TASK STATEMENT -> Reproduce every one of the lines below word for word, leaving out the pictures.

Collected data ->

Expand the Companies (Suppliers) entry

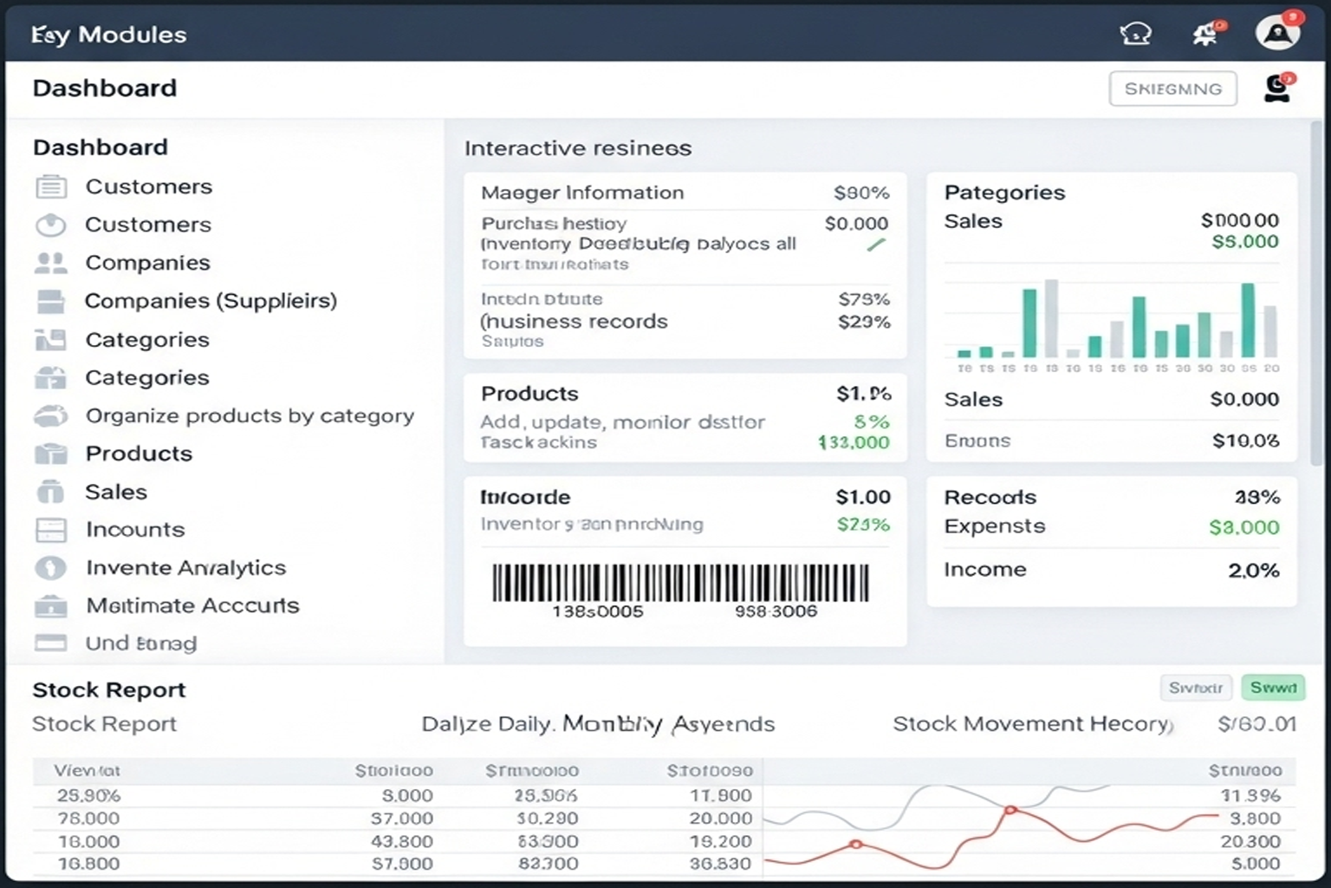[211, 301]
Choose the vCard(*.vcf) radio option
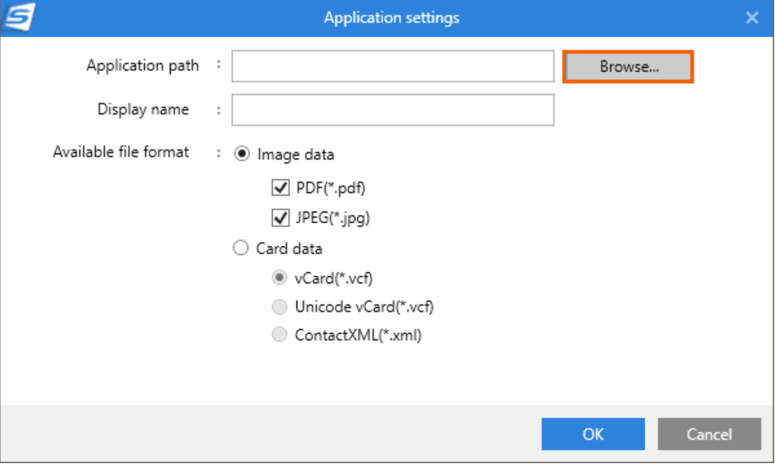The image size is (775, 464). pyautogui.click(x=279, y=278)
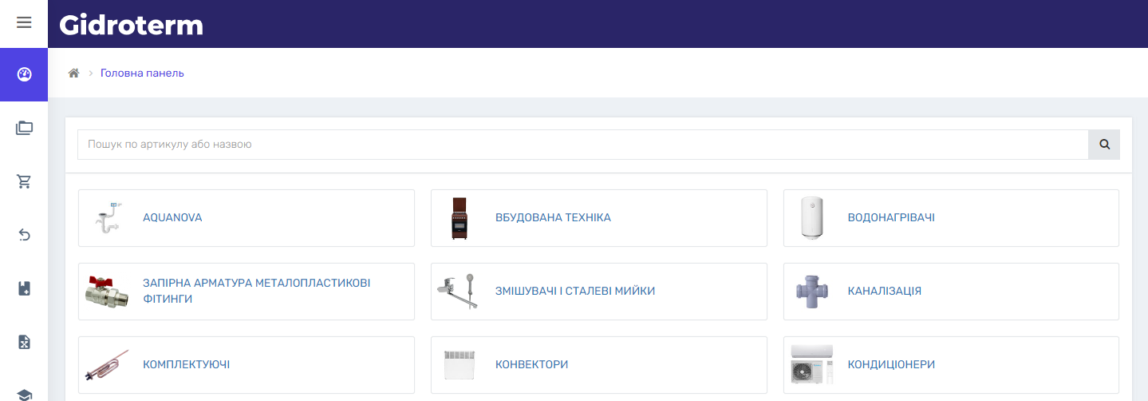Click the graduation cap icon in sidebar

[x=24, y=394]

TASK RESPONSE ->
Expand the Companies (Suppliers) entry

[211, 301]
Choose the vCard(*.vcf) radio option
The image size is (775, 464). pyautogui.click(x=279, y=278)
Click the graduation cap icon in sidebar

[x=24, y=394]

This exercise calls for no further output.